(Collected data entries)
★ ★ ★ ★ ★ ★ ★

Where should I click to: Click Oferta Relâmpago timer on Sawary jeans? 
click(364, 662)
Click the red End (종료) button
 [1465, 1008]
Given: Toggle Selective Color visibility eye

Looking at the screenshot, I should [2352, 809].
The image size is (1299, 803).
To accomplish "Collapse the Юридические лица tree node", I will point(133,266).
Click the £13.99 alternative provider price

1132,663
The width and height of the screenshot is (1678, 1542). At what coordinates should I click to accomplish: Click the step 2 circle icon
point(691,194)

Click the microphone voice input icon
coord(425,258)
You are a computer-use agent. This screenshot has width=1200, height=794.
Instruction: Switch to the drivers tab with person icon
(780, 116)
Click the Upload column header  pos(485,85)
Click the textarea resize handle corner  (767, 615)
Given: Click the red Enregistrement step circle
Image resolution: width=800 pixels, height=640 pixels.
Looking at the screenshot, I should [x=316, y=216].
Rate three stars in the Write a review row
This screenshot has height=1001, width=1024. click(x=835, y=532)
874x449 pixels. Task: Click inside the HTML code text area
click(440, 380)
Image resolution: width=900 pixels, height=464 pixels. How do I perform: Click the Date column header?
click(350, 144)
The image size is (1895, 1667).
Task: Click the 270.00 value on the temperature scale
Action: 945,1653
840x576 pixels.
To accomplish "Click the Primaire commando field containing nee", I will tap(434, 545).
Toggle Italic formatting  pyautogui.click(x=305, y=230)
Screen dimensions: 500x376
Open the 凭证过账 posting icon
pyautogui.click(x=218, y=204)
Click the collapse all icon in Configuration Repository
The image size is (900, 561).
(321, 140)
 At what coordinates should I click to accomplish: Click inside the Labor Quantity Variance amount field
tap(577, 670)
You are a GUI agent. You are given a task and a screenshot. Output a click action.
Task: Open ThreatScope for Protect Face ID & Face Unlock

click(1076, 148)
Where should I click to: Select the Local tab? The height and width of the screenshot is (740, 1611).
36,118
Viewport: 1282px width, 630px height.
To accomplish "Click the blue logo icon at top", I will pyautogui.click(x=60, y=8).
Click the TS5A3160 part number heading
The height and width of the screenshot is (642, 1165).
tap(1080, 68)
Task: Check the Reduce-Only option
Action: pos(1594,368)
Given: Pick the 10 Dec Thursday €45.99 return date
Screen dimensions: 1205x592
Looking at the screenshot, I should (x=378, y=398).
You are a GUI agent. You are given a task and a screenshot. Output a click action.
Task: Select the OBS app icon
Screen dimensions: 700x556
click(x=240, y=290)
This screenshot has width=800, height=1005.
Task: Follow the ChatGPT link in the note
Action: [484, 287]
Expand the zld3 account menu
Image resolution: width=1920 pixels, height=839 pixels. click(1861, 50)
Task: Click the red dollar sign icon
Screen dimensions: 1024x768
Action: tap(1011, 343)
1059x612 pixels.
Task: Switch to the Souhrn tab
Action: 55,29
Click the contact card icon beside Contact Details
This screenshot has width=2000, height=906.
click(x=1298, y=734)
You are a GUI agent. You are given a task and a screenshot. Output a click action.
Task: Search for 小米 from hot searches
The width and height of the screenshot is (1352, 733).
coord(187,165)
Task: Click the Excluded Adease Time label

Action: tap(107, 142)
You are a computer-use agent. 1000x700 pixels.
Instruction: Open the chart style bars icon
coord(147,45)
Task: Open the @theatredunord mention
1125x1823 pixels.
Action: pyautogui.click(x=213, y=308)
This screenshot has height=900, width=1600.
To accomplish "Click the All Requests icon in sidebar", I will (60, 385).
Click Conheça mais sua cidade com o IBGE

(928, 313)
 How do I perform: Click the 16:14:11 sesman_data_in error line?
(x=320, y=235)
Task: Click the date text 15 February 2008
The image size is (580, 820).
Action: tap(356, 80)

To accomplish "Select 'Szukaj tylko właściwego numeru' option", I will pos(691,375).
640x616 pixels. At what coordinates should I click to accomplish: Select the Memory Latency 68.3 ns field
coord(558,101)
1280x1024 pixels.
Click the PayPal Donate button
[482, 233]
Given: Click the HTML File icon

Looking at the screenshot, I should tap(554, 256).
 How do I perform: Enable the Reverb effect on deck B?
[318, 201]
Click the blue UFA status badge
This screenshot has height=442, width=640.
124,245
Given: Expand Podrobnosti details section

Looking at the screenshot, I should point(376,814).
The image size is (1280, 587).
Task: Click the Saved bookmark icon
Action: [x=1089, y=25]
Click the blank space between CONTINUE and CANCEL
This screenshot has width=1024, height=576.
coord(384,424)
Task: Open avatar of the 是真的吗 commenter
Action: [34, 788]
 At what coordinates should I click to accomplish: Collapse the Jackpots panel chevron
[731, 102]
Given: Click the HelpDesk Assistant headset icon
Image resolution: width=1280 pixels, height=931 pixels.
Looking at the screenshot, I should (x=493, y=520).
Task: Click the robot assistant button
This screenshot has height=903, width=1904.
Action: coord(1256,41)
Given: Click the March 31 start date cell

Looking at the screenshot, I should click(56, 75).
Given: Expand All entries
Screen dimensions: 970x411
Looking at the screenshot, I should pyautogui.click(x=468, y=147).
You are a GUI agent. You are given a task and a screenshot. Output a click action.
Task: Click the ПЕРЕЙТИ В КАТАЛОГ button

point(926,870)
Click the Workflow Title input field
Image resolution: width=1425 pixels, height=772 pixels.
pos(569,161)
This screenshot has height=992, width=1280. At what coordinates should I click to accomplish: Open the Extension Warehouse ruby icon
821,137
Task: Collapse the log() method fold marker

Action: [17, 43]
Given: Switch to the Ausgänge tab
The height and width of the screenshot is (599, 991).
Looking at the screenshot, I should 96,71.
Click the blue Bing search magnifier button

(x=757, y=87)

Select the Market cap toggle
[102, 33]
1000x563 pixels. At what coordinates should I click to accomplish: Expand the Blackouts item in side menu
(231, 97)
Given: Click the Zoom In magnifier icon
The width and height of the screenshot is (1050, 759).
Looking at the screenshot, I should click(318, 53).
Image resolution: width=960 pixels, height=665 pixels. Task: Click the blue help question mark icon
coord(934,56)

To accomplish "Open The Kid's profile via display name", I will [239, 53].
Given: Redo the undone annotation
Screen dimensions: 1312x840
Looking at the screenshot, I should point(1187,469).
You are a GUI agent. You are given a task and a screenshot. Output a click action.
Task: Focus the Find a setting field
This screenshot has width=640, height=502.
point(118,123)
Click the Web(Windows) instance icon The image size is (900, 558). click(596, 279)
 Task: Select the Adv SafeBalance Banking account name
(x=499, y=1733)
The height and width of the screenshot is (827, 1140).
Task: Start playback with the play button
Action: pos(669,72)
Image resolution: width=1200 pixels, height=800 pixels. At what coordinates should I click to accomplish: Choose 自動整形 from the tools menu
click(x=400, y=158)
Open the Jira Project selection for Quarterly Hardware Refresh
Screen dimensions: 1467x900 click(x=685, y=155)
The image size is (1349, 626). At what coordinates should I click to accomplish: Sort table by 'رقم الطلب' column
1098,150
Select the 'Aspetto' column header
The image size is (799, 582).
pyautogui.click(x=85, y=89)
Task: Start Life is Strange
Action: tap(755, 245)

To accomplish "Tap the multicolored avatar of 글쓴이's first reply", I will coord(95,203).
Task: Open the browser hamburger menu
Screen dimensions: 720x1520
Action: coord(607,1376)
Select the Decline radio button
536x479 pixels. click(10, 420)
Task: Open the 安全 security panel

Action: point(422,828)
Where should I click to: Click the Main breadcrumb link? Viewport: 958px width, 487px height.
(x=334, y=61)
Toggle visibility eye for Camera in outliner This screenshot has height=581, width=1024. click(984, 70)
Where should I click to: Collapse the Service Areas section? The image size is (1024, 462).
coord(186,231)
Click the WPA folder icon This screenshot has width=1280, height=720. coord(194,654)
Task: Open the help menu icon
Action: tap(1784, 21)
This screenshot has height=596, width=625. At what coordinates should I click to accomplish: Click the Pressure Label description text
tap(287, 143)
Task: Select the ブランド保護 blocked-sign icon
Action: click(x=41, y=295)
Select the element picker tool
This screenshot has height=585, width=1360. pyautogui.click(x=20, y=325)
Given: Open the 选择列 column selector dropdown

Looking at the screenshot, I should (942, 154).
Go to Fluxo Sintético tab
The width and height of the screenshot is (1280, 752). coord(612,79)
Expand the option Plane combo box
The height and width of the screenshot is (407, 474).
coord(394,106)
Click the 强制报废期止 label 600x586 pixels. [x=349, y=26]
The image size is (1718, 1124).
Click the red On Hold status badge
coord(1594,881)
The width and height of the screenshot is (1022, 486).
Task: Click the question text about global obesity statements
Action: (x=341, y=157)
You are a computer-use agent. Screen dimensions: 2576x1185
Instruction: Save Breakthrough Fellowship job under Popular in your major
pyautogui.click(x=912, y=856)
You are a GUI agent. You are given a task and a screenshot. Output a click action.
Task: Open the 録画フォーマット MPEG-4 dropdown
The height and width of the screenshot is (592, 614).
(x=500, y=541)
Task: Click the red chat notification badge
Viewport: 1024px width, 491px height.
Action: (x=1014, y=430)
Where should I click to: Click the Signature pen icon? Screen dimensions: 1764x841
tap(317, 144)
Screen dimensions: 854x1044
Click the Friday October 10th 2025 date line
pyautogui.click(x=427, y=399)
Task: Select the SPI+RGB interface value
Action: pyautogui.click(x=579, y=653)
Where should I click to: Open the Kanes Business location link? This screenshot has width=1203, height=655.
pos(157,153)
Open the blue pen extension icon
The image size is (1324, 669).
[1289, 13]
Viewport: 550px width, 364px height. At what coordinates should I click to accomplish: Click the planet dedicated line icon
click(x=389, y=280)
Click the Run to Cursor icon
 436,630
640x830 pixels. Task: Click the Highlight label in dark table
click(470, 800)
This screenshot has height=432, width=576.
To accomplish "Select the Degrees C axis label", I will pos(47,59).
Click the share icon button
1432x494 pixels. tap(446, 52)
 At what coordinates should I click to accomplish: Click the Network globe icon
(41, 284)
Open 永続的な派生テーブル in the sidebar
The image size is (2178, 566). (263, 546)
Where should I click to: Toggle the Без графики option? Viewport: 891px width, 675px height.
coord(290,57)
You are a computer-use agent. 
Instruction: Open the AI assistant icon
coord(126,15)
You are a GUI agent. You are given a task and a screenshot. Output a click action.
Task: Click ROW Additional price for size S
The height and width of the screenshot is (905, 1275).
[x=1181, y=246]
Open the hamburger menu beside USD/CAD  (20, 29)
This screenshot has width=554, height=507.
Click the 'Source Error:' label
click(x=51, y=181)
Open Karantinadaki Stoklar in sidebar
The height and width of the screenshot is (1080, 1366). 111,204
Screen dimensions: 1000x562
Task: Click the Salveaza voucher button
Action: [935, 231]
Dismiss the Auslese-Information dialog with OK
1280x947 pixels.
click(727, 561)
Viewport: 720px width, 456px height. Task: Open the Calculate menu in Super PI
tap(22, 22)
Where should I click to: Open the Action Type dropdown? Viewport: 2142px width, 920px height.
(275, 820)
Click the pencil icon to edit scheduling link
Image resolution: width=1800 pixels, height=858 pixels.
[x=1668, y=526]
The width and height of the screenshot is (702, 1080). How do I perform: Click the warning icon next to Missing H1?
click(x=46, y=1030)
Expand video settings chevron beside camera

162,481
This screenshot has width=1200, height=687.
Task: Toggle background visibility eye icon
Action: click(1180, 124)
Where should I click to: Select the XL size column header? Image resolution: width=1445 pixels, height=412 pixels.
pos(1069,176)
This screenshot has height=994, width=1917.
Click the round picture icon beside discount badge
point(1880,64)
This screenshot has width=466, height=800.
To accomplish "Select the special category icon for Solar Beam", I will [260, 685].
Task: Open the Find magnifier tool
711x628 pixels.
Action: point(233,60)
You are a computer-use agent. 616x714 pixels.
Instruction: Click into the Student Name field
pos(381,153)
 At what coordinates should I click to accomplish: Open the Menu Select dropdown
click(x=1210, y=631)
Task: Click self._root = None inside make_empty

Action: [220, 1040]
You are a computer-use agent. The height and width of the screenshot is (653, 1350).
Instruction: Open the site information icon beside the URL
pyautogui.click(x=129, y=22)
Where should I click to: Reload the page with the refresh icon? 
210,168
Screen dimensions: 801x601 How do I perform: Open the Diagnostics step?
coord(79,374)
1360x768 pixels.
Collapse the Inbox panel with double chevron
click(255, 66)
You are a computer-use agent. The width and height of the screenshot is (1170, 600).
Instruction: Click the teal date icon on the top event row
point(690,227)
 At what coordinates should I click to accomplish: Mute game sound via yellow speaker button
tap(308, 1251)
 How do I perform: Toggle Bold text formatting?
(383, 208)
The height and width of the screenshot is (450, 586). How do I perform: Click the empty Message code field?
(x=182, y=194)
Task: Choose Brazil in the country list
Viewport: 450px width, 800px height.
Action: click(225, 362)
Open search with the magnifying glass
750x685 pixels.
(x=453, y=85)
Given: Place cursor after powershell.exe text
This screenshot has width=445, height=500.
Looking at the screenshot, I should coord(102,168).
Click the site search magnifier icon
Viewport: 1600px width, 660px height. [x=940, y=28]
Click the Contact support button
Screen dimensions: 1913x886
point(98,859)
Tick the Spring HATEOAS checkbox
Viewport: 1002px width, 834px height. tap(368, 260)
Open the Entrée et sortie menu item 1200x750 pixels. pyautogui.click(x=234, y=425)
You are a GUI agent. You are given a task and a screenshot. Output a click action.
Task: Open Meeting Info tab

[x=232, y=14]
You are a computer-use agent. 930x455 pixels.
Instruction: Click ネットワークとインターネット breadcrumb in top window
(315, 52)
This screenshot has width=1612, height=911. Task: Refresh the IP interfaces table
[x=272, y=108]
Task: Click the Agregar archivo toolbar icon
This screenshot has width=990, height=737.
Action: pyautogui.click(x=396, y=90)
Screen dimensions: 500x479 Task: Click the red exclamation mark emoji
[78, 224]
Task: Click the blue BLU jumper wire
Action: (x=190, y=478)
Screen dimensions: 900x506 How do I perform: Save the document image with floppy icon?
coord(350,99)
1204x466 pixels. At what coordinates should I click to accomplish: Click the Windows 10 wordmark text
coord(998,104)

★ ★ ★ ★ ★ ★ ★

• [Work instruction]
Above are some lines. Repeat exactly, and only, those from the line that has "Click the textarea" through the line that has "Screen dimensions: 500x376".

• [Result below]
Click the textarea resize handle corner  (767, 615)
Given: Click the red Enregistrement step circle
Image resolution: width=800 pixels, height=640 pixels.
Looking at the screenshot, I should [x=316, y=216].
Rate three stars in the Write a review row
This screenshot has height=1001, width=1024. click(x=835, y=532)
874x449 pixels. Task: Click inside the HTML code text area
click(440, 380)
Image resolution: width=900 pixels, height=464 pixels. How do I perform: Click the Date column header?
click(350, 144)
The image size is (1895, 1667).
Task: Click the 270.00 value on the temperature scale
Action: 945,1653
840x576 pixels.
To accomplish "Click the Primaire commando field containing nee", I will tap(434, 545).
Toggle Italic formatting  pyautogui.click(x=305, y=230)
Screen dimensions: 500x376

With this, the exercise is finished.